Noise in the OR at Induction: Patient and Anesthesiologists Perceptions

NCT04204785 · Status: COMPLETED · Phase: NA · Type: INTERVENTIONAL · Enrollment: 400

Last updated 2020-06-04

No results posted yet for this study

Summary

Noise in the operating room is common and often unavoidable, but there is mixed evidence of its impact. Previous research has suggested that excessive noise at the time when a patient is being 'put to sleep' may lead to care teams missing changes in monitors, having difficulties focusing or increasing stress. However, it is unknown ifs noise at this time affects the patient's satisfaction with the overall surgical experience. The investigators are conducting a survey study to evaluate patients' and anesthesiologists' overall satisfaction at the time of induction, before and after an education program promoting reducing noise in the Operating Room.

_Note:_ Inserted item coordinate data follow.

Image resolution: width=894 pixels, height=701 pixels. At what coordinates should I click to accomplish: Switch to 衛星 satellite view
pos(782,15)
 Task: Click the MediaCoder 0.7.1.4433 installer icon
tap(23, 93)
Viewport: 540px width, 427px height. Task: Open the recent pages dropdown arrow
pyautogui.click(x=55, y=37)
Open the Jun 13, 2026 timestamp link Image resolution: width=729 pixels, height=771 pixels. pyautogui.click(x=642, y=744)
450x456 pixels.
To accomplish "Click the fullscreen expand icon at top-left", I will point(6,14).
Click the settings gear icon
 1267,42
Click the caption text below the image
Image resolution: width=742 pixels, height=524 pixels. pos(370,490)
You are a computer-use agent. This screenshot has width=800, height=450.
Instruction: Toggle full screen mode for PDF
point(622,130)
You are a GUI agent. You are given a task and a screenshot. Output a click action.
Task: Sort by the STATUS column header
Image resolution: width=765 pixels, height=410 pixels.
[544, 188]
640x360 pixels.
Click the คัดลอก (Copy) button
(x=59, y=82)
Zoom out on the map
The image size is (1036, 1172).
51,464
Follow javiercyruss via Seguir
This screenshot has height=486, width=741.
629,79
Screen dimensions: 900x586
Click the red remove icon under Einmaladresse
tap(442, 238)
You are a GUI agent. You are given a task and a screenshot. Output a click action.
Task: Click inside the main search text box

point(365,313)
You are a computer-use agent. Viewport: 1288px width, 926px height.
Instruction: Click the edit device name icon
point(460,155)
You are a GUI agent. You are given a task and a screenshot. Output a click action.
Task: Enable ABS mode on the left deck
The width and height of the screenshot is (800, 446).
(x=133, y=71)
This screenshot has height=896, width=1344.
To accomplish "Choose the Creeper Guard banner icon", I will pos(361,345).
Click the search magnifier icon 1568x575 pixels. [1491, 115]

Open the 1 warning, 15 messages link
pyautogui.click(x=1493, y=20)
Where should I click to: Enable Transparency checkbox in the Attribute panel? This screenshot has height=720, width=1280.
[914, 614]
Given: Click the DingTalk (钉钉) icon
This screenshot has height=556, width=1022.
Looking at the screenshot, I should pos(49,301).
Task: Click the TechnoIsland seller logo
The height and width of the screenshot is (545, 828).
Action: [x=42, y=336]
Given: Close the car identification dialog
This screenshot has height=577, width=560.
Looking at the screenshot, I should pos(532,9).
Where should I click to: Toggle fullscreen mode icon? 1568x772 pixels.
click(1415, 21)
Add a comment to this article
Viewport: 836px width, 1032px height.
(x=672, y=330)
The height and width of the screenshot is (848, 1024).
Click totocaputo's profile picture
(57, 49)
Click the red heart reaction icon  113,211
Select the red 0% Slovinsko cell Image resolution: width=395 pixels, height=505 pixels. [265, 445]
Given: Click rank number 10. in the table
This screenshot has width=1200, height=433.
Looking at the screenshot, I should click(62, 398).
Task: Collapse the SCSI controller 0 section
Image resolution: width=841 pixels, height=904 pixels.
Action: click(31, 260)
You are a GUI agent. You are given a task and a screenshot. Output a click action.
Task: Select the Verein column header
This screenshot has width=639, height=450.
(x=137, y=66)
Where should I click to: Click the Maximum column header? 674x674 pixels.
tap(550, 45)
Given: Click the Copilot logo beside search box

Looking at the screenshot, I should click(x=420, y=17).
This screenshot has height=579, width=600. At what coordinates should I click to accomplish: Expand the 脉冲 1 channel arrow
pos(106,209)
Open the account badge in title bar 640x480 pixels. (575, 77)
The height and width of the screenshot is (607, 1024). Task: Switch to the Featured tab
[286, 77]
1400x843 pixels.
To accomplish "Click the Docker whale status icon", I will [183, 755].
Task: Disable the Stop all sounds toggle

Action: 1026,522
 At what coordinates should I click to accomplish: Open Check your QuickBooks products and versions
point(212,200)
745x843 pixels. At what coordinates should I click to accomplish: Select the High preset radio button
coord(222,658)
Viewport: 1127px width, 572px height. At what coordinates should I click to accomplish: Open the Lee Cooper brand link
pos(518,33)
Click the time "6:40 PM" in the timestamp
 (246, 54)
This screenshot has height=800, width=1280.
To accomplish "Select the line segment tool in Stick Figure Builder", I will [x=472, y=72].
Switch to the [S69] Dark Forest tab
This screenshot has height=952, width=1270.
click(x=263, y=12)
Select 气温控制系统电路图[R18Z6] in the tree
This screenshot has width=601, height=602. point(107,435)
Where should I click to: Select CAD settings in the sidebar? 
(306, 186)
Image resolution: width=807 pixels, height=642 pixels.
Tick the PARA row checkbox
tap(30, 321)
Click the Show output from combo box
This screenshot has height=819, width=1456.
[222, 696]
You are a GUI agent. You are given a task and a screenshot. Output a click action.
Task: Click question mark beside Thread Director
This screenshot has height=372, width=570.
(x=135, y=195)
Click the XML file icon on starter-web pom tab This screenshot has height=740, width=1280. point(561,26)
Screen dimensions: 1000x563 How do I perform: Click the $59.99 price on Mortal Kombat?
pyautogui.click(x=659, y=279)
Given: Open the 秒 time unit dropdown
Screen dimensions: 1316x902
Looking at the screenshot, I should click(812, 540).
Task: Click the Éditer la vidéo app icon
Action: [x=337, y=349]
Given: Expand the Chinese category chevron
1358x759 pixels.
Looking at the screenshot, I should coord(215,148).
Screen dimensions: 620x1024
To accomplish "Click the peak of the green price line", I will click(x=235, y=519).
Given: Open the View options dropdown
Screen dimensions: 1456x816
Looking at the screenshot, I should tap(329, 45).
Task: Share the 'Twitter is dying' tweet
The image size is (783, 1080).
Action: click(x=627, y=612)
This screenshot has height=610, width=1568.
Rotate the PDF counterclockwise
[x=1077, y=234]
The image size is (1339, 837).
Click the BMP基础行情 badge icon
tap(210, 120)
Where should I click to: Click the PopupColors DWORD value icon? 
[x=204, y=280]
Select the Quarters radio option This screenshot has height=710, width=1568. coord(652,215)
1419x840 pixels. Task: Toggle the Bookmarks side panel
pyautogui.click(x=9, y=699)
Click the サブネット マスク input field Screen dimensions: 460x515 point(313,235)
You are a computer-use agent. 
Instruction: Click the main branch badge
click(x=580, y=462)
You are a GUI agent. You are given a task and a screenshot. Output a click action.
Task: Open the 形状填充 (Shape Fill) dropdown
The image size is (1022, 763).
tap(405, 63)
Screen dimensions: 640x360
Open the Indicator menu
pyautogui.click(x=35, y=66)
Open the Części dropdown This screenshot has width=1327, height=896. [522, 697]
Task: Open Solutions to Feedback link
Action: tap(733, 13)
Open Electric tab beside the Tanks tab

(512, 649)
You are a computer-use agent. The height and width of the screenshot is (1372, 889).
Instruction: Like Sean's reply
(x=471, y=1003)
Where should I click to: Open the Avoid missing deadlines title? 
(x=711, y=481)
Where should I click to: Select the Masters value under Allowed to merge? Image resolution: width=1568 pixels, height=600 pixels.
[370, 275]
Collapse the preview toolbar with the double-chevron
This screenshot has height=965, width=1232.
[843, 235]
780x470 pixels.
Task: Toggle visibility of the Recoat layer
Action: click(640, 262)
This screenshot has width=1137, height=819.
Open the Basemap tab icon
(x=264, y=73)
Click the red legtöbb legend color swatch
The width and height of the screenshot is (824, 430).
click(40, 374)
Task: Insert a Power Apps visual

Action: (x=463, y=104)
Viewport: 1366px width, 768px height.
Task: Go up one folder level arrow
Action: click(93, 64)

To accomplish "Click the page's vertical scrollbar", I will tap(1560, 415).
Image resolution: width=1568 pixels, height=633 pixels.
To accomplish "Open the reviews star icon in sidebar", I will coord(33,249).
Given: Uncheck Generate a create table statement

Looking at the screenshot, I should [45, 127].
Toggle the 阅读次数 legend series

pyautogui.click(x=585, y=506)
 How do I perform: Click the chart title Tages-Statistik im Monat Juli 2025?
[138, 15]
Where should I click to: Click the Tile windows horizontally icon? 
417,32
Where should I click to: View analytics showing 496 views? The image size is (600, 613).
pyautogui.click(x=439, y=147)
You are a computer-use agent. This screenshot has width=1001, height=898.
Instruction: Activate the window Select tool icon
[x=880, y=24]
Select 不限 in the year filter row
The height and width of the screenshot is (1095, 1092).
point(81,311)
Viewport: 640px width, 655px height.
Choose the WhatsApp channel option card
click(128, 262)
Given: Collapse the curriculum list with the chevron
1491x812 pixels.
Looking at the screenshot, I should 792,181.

Study Purpose: The purpose of this study is to investigate how noise levels that the time of induction in the OR (operating room) effect patient and anesthesiologists' satisfaction with the overall surgical experience.

Hypothesis: The null hypothesis is that there is no improvement in patient satisfaction with the reduction of noise at the time of induction.

Study Population: The Investigators will be including two study populations: patients age 19 or older undergoing elective, non-cardiac surgery with general anesthesia as the primary mode of anesthesia, and; Anesthesiologists working in these rooms.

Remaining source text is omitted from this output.